Différentes extensions sont d’ores et déjà prévues, comme la fabrication d’un Mooc pour apprendre à maîtriser les différents aspects de la création d’un chaton (enjeux, aspects juridiques, aspects techniques), et bien évidemment une internationalisation. Nos amis québécois de FACiL nous ont déjà rejoints, des chatons belges et suisses devraient apparaître sous peu sur la carte, et d’autres pays se sont montrés intéressés (Espagne, Italie, Pays-Bas, Allemagne, etc.). Mais ne mettons pas les matous avant les chatons : il nous faut déjà sortir de notre panière !

Si nous nous adressions à des informaticien-ne-s, nous pourrions dire qu’aujourd’hui est le premier commit du projet CHATONS, et qu’il comporte nécessairement des bugs, mais que – ensemble – nous le ferons évoluer dans le temps, de version en version, jusqu’à ce qu’il remplisse son objectif : permettre à celles et ceux qui le souhaitent de pouvoir quitter les services centralisateurs.

Membre du collectif CHATONS qui tente sa mise en prod.
Membre du collectif CHATONS qui tente sa mise en prod.

Car pour reprendre ce que nous disions il y a quelques mois, et qui reste toujours valable :

Face à ce mouvement de concentration, qui pourrait bien transformer Internet en Googleternet ou Facebookternet, nous ne voyons qu’une seule voie (si vous en avez d’autres à proposer, on prend !) : décentraliser Internet en faisant en sorte qu’il demeure tel qu’il a été conçu.
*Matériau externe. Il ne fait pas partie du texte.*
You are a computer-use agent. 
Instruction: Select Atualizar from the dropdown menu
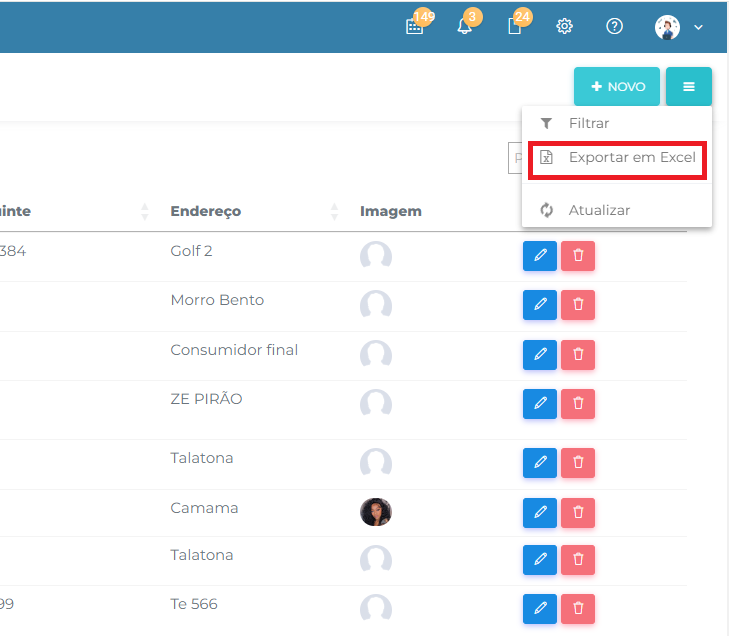(599, 210)
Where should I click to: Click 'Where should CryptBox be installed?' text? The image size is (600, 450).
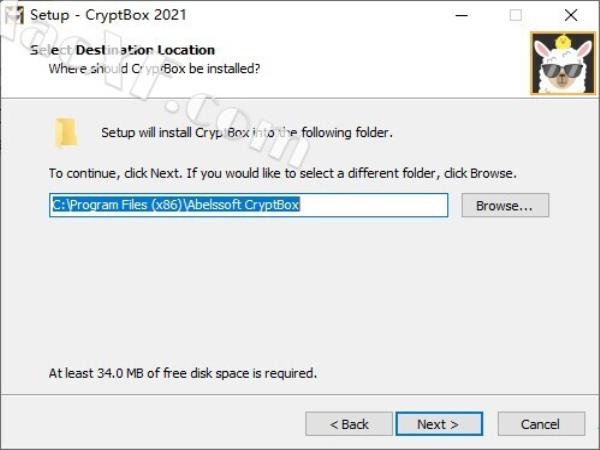click(x=154, y=69)
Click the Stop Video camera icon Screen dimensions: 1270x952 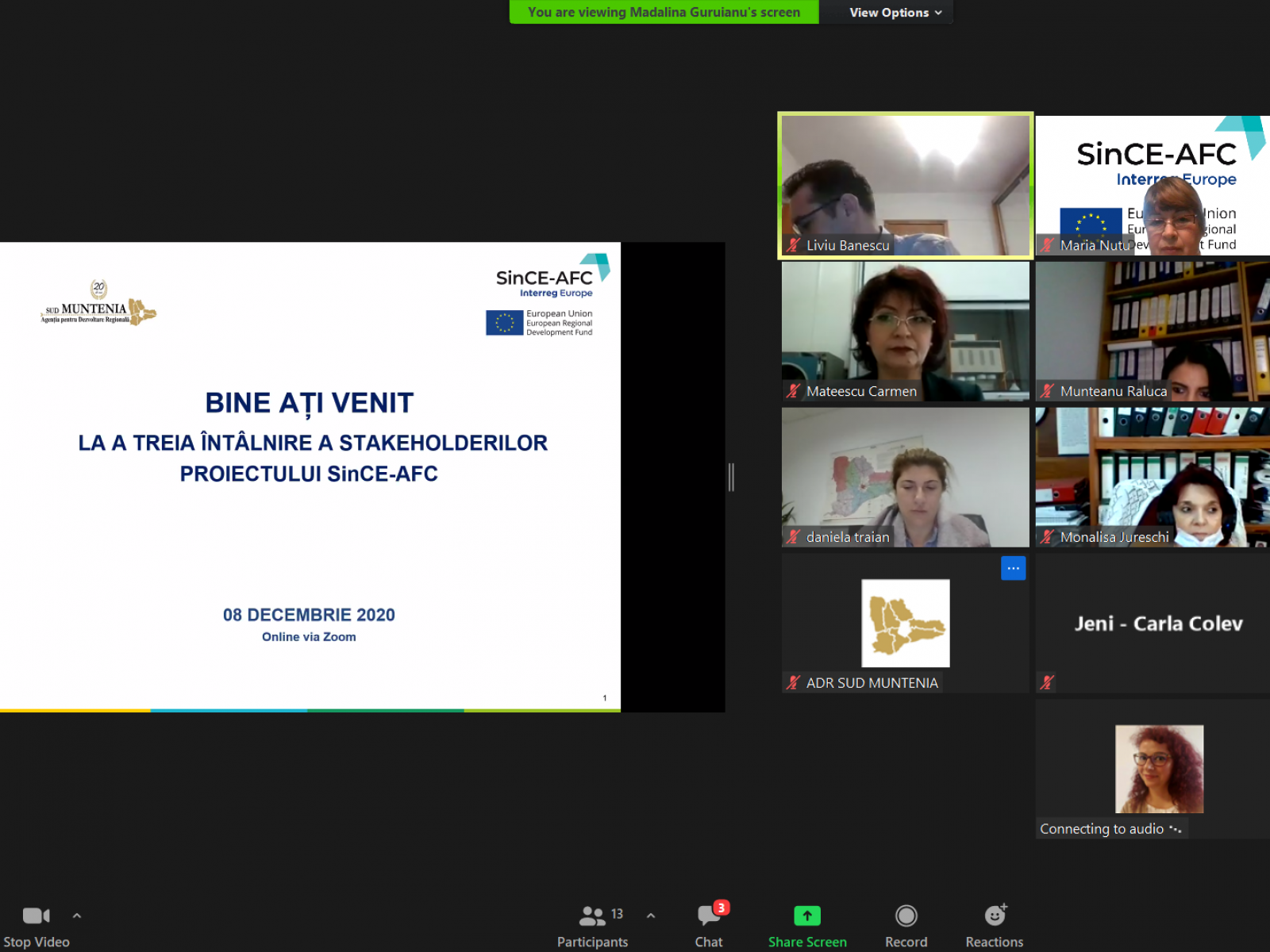click(x=36, y=916)
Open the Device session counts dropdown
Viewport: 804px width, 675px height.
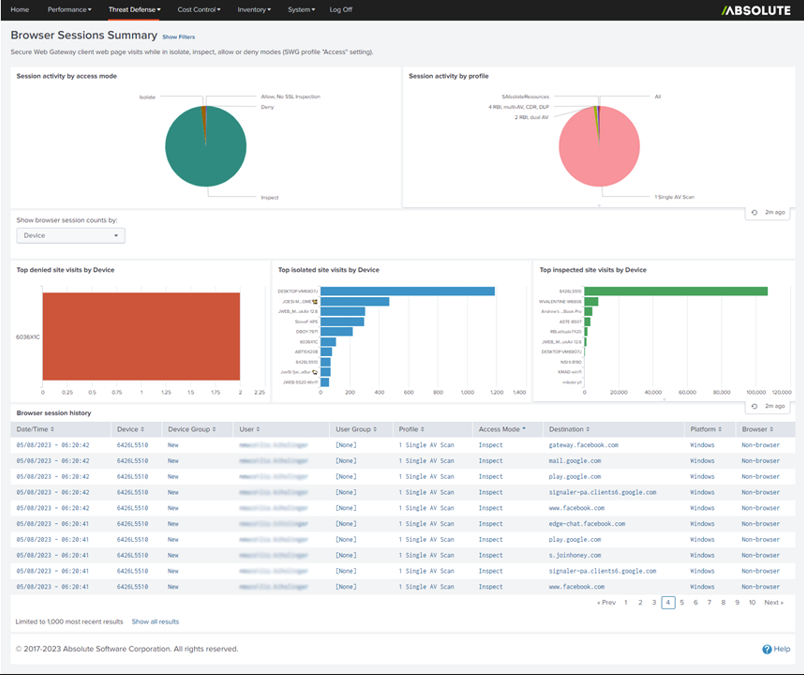[x=70, y=235]
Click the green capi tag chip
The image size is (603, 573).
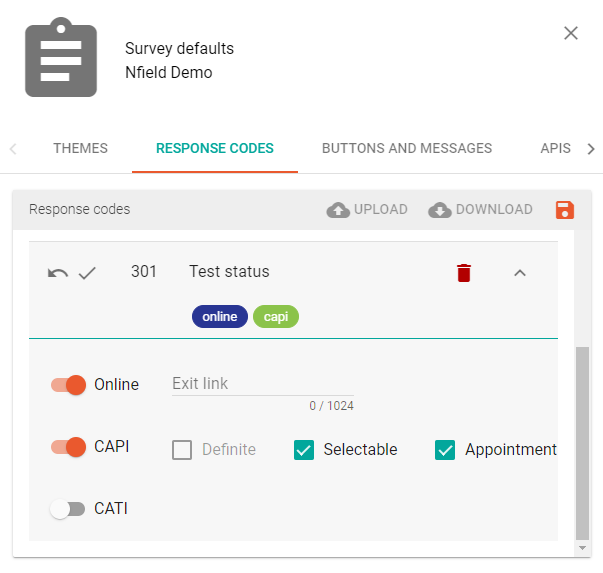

Neutre. Ouvert. Interopérable. Libre.

Si nous voulons une économie qui soit aussi sociale et solidaire, il va nous falloir un internet qui soit aussi social et solidaire. Et cela passera entre autre par une diversité d’acteurs indépendants proposant des services web libres, éthiques et respectueux de vos données, décentralisés et solidaires.